--- START Supplied material ---
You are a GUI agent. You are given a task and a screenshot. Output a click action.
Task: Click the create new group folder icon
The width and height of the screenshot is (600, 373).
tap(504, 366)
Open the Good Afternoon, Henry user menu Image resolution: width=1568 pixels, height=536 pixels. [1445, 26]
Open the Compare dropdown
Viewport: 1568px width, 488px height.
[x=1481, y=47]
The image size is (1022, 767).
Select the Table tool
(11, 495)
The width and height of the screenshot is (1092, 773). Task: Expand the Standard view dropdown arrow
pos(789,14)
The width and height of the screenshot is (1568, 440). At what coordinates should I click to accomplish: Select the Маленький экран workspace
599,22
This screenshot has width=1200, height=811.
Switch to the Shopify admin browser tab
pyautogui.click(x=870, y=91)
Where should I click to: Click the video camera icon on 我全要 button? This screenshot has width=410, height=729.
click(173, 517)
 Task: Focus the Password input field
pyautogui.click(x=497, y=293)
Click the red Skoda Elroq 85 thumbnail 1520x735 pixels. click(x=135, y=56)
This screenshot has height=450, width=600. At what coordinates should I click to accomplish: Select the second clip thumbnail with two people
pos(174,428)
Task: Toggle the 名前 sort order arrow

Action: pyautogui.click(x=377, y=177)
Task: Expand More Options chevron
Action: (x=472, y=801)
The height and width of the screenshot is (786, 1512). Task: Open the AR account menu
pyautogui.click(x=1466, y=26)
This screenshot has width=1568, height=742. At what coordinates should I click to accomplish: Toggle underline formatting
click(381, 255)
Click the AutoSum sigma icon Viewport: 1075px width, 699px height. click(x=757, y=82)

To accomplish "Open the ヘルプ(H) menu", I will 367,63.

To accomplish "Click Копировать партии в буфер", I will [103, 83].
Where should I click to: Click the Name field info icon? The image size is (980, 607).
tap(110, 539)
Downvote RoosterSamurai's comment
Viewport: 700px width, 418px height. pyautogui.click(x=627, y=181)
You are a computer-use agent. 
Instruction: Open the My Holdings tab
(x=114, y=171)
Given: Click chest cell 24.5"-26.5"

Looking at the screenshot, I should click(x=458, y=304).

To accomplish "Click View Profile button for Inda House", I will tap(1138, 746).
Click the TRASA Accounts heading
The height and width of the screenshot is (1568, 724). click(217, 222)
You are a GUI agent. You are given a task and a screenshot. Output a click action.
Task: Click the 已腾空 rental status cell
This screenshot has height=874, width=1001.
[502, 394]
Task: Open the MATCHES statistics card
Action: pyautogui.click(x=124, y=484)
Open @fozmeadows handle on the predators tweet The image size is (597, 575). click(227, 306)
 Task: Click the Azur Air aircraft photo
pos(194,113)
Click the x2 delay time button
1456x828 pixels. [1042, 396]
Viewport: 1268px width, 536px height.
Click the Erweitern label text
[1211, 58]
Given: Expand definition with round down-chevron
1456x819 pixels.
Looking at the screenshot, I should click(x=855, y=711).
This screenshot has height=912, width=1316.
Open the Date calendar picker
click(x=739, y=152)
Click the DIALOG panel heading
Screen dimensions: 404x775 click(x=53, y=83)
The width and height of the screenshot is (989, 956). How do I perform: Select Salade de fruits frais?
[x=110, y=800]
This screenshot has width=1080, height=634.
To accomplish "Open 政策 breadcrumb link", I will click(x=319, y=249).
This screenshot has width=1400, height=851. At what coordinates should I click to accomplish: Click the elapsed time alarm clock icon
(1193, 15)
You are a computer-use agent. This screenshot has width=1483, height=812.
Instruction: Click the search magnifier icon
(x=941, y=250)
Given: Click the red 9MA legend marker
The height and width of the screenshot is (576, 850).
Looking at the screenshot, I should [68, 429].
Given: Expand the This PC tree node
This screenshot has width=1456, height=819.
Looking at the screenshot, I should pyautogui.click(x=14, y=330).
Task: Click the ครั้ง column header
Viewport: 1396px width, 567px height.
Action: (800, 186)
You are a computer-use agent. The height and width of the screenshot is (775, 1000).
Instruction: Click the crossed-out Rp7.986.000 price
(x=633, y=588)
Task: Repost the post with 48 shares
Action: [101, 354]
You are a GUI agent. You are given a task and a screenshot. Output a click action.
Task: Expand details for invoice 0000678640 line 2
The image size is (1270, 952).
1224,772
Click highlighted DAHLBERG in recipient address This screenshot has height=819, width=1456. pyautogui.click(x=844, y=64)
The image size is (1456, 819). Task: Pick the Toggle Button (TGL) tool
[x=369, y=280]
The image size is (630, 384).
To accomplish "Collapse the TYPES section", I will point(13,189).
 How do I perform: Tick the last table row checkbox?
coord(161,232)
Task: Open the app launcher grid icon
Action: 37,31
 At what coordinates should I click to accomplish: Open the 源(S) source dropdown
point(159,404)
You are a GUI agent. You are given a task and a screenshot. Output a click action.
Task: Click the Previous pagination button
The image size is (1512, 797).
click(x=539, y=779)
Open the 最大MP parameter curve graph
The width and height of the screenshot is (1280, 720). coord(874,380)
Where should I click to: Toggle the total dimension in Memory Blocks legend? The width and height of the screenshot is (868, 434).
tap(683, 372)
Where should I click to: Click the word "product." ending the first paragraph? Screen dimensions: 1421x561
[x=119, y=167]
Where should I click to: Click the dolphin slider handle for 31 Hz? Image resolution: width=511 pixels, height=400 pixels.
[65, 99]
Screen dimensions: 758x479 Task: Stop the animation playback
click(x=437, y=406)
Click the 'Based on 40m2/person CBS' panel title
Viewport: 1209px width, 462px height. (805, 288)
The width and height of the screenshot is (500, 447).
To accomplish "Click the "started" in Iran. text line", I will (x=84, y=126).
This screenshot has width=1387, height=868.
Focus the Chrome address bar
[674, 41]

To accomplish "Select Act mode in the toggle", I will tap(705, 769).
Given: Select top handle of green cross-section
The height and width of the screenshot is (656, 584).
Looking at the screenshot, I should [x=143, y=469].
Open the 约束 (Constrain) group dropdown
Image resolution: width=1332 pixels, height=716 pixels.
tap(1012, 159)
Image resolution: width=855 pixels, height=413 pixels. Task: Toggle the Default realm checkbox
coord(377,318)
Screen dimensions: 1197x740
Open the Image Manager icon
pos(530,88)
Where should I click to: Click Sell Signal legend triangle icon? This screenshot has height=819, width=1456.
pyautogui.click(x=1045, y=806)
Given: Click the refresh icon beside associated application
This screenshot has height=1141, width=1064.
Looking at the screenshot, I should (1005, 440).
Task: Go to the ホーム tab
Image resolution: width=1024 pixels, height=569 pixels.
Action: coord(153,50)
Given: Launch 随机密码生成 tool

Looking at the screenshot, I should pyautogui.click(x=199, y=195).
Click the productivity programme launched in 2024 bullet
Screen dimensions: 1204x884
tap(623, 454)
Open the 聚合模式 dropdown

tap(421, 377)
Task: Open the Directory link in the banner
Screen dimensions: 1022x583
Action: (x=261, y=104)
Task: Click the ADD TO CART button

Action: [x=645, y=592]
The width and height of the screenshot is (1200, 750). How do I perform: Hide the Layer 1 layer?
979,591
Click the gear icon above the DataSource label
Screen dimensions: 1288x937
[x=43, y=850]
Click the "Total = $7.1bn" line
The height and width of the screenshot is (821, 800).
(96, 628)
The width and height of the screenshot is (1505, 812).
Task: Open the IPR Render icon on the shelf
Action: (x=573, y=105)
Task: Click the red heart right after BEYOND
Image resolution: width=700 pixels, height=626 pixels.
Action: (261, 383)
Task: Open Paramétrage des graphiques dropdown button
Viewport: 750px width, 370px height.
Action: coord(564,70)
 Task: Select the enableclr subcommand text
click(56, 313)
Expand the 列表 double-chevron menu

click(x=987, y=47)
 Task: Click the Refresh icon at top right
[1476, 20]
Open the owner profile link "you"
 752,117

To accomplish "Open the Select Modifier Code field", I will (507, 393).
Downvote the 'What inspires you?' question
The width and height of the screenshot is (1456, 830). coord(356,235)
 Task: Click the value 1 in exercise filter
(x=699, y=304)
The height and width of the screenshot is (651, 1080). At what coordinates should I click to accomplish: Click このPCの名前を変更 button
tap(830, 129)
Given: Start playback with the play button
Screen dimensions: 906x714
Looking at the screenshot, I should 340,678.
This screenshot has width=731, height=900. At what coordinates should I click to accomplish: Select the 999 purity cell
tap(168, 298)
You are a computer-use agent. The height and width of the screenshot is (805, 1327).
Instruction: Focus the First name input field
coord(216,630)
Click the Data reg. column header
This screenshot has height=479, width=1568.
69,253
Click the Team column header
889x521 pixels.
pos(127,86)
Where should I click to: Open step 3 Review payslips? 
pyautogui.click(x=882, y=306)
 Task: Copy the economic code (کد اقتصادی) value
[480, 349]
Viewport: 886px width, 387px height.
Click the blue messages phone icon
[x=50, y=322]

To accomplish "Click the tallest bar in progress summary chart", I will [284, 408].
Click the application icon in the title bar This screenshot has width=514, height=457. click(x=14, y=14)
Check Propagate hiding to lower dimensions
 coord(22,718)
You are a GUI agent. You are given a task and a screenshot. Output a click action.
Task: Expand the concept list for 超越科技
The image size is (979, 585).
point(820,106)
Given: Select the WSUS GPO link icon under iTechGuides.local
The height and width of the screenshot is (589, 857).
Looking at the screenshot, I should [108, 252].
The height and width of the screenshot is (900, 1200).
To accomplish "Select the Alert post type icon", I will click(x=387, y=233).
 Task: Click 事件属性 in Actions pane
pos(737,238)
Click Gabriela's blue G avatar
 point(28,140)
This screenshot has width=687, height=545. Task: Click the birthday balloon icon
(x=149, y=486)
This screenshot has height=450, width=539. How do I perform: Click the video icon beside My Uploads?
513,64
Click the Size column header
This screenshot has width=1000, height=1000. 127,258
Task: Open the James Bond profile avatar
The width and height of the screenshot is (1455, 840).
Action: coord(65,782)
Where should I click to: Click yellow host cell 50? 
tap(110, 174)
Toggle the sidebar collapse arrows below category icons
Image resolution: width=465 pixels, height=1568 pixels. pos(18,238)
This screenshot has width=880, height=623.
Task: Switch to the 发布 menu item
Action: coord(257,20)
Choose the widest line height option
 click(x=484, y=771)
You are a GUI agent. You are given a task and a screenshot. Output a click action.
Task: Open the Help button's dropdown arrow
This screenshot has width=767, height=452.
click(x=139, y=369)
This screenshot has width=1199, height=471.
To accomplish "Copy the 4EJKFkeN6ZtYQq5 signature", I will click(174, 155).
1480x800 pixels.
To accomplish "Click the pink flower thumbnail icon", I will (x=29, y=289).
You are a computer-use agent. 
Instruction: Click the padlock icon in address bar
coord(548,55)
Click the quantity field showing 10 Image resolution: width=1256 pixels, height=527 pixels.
--- END Supplied material ---
● **Problem requirements**
Reproduce the material verbatim, from the line containing "Task: Open Paramétrage" through the line containing "(x=699, y=304)", with both of those lines included.

● **Solution to this task**
Task: Open Paramétrage des graphiques dropdown button
Viewport: 750px width, 370px height.
Action: coord(564,70)
 Task: Select the enableclr subcommand text
click(56, 313)
Expand the 列表 double-chevron menu

click(x=987, y=47)
 Task: Click the Refresh icon at top right
[1476, 20]
Open the owner profile link "you"
 752,117

To accomplish "Open the Select Modifier Code field", I will (507, 393).
Downvote the 'What inspires you?' question
The width and height of the screenshot is (1456, 830). coord(356,235)
 Task: Click the value 1 in exercise filter
(x=699, y=304)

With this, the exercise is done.